Deux autres bâtisses seront également conservées :

  • le Mas des ouvriers, à proximité de la future entrée rue des Quatrefages ;
  • le Mas Pichon, bâtiment en L situé au nord, auquel s’adossera le parvis d’entrée du boulevard Natoire.

Ces réhabilitations inscrivent le parc dans une démarche de mémoire et de transmission de l’histoire du lieu.

Une succession d’ambiances paysagères 

Du Triangle de la Gare jusqu’au bois des noyers, le parc se découvrira à travers une voie centrale ponctuée de séquences paysagères variées : Jardins des Halles installés dans deux anciennes serres restaurées, jardins de pluie et de brume, jardins d’Asie et d’Amérique du Nord, clairières, prairies ouvertes et zones boisées.

Les allées alterneront avec des espaces de jeux pour enfants, des équipements sportifs, des lieux de détente et de convivialité. Au sud, au-delà du boulevard Allende, la promenade se prolongera le long des berges du Vistre, remises à l’air libre et accessibles 24h/24, renforçant la relation entre nature et eau.

1,5 km

de long


10 hectares

aménagés en espaces de promenade


3 km

de cheminements doux


Un parc urbain adapté aux nouveaux usages

Pensé comme un lieu de vie intergénérationnel, le parc Jacques-Chirac proposera une diversité d’usages : balades, belvédères, passerelles, parcours sportifs, terrains de pétanque, aires ludiques et espaces festifs. Une signalétique pédagogique accompagnera les visiteurs pour leur permettre de découvrir les richesses botaniques, faunistiques et patrimoniales du site.

Au total, 3km de cheminements doux assureront une circulation fluide et sécurisée des piétons et des cyclistes à l’intérieur du parc. La réhabilitation de cette friche horticole unique permet de la mettre à disposition du public comme des habitants du quartier, en créant un lieu apaisé et partagé, ouvert à toutes les générations.

Gestion de l’eau et sécurité

Le projet intègre des aménagements d’utilité publique majeurs, notamment aux abords du boulevard du Président Allende. Des bassins de stockage des eaux pluviales et une amélioration de la transparence hydraulique contribueront à la lutte contre le risque inondation, en lien avec la gestion des crues du Vistre et la protection des quartiers environnants. “La grande clairière sera un vrai lieu de vie, un lieu de respiration, un endroit de soleil avec un gradin de 40m. A la base, c'était un tapis de ronce. Aujourd'hui c'est aussi une prairie inondable, qui pourra se déverser dans le cadereau. C'est un jeu hydaulique assez savant.”

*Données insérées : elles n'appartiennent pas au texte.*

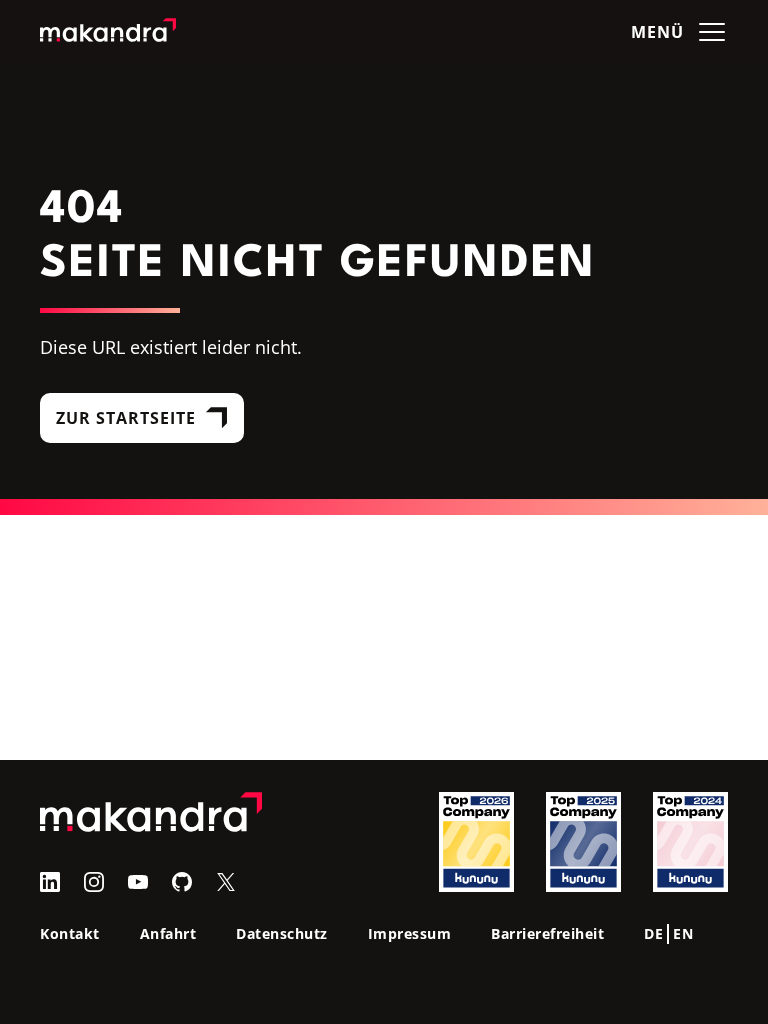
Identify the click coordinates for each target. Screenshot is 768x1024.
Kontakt (70, 933)
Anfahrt (168, 933)
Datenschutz (282, 933)
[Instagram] (94, 881)
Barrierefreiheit (547, 933)
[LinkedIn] (50, 881)
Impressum (410, 933)
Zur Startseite (126, 418)
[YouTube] (138, 881)
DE (653, 933)
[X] (226, 881)
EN (683, 933)
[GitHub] (182, 881)
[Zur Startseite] (108, 32)
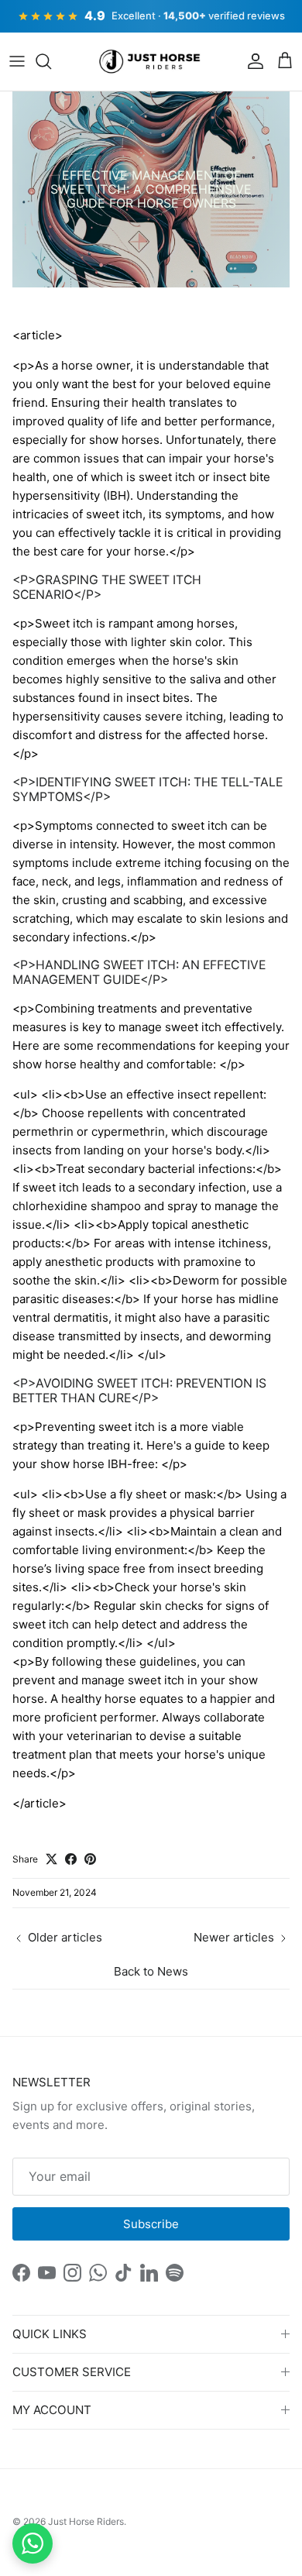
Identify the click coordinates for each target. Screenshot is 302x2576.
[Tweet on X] (51, 1859)
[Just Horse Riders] (151, 62)
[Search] (51, 61)
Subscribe (151, 2224)
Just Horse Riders (86, 2521)
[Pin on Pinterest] (90, 1859)
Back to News (151, 1971)
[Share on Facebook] (71, 1859)
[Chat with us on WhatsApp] (32, 2543)
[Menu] (17, 61)
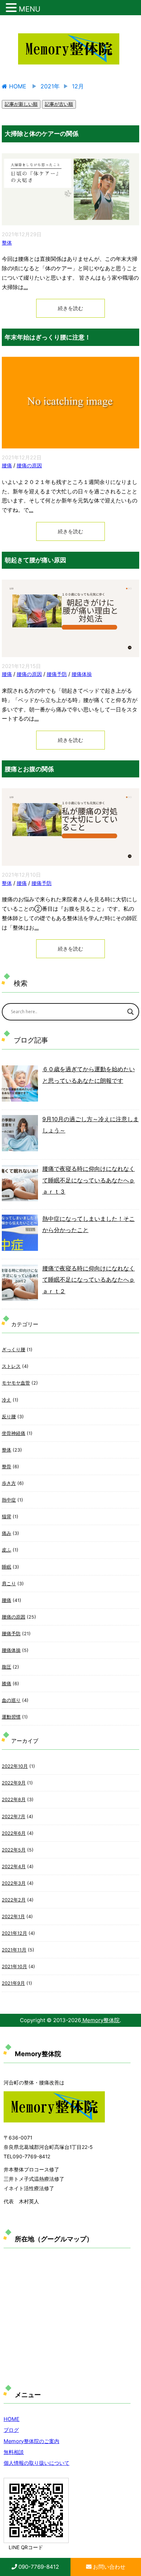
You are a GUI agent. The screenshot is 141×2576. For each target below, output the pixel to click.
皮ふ (6, 1550)
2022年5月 (14, 1850)
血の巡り (11, 1700)
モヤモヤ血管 (16, 1383)
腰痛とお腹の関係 (29, 769)
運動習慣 (11, 1717)
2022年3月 (14, 1883)
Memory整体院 (100, 2020)
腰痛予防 (57, 674)
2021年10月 (14, 1966)
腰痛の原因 (29, 465)
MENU (29, 9)
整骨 (6, 1466)
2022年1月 (13, 1916)
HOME (12, 2419)
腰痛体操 (82, 674)
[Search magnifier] (130, 1012)
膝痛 (6, 1683)
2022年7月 (13, 1816)
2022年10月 (15, 1766)
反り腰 (9, 1416)
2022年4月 (14, 1866)
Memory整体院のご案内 (31, 2441)
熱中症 (9, 1500)
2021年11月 (14, 1950)
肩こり (9, 1583)
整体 (7, 242)
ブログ (11, 2430)
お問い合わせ (108, 2566)
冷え (6, 1400)
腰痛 (7, 465)
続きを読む (70, 308)
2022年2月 (14, 1900)
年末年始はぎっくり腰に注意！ (48, 337)
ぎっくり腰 (13, 1349)
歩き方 (9, 1483)
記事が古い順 (59, 104)
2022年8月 (14, 1799)
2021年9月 (13, 1983)
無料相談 (14, 2452)
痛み (6, 1533)
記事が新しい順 (21, 104)
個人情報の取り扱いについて (36, 2463)
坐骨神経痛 (13, 1433)
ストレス (11, 1366)
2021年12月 (14, 1933)
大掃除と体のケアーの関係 (41, 133)
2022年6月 (14, 1833)
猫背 (6, 1516)
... (26, 287)
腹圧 (6, 1667)
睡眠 (6, 1567)
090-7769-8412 (38, 2566)
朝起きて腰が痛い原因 (35, 560)
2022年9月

Pour préserver la continuité verte du parc, le boulevard Allende sera rehaussé d’environ 80 cm à l’endroit de son croisement avec le cheminement central. La traversée piétonne et cyclable s’effectuera via un passage lumineux sécurisé, habillé d’une pergola végétale. La voirie sera reprise sur 400 mètres afin d’assurer une pente douce et imperceptible pour les véhicules, avec une neutralisation temporaire d’une voie pendant la durée du chantier. Par sa conception et sa réalisation, le projet mobilise des compétences pluridisciplinaires : paysage, architecture, conception lumière, botanique, hydraulique, jeux et équipements sportifs, génie civil et sécurité.